■ TASK DESCRIPTION: Retype the records exactly, with nothing added or dropped.

[Items from a dataset]
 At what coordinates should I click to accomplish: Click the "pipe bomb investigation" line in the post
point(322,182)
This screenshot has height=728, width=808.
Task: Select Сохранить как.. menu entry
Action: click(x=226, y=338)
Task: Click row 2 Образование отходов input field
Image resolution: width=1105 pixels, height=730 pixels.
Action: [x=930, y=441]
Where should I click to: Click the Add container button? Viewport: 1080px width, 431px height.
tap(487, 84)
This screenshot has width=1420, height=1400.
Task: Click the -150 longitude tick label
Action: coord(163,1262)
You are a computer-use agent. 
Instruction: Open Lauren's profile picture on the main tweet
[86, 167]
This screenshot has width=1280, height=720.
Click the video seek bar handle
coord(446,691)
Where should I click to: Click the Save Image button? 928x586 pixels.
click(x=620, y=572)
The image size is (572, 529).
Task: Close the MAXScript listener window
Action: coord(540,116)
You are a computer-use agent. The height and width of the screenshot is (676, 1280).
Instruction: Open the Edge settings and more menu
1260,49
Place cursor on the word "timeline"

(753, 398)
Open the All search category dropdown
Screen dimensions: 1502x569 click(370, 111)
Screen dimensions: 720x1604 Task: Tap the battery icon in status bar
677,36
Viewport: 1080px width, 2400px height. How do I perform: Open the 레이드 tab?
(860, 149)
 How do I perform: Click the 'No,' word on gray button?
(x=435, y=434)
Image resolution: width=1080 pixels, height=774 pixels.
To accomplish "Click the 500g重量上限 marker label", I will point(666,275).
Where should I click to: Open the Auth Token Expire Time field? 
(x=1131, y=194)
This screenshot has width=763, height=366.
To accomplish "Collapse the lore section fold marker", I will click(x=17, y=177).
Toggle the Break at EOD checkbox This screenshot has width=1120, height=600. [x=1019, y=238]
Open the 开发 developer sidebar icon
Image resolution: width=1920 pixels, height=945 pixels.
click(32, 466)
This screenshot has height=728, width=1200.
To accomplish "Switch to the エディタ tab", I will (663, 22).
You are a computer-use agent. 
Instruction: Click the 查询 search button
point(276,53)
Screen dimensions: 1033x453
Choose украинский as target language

■ EXERCISE RESULT:
 At what coordinates should I click to accomplish: Click the "pipe bomb investigation" line in the post
point(322,182)
This screenshot has height=728, width=808.
Task: Select Сохранить как.. menu entry
Action: click(x=226, y=338)
Task: Click row 2 Образование отходов input field
Image resolution: width=1105 pixels, height=730 pixels.
Action: [x=930, y=441]
Where should I click to: Click the Add container button? Viewport: 1080px width, 431px height.
tap(487, 84)
This screenshot has width=1420, height=1400.
Task: Click the -150 longitude tick label
Action: coord(163,1262)
You are a computer-use agent. 
Instruction: Open Lauren's profile picture on the main tweet
[86, 167]
This screenshot has width=1280, height=720.
Click the video seek bar handle
coord(446,691)
Where should I click to: Click the Save Image button? 928x586 pixels.
click(x=620, y=572)
The image size is (572, 529).
Task: Close the MAXScript listener window
Action: coord(540,116)
You are a computer-use agent. The height and width of the screenshot is (676, 1280).
Instruction: Open the Edge settings and more menu
1260,49
Place cursor on the word "timeline"

(753, 398)
Open the All search category dropdown
Screen dimensions: 1502x569 click(370, 111)
Screen dimensions: 720x1604 Task: Tap the battery icon in status bar
677,36
Viewport: 1080px width, 2400px height. How do I perform: Open the 레이드 tab?
(860, 149)
 How do I perform: Click the 'No,' word on gray button?
(x=435, y=434)
Image resolution: width=1080 pixels, height=774 pixels.
To accomplish "Click the 500g重量上限 marker label", I will point(666,275).
Where should I click to: Open the Auth Token Expire Time field? 
(x=1131, y=194)
This screenshot has width=763, height=366.
To accomplish "Collapse the lore section fold marker", I will click(x=17, y=177).
Toggle the Break at EOD checkbox This screenshot has width=1120, height=600. [x=1019, y=238]
Open the 开发 developer sidebar icon
Image resolution: width=1920 pixels, height=945 pixels.
click(32, 466)
This screenshot has height=728, width=1200.
To accomplish "Switch to the エディタ tab", I will (663, 22).
You are a computer-use agent. 
Instruction: Click the 查询 search button
point(276,53)
Screen dimensions: 1033x453
Choose украинский as target language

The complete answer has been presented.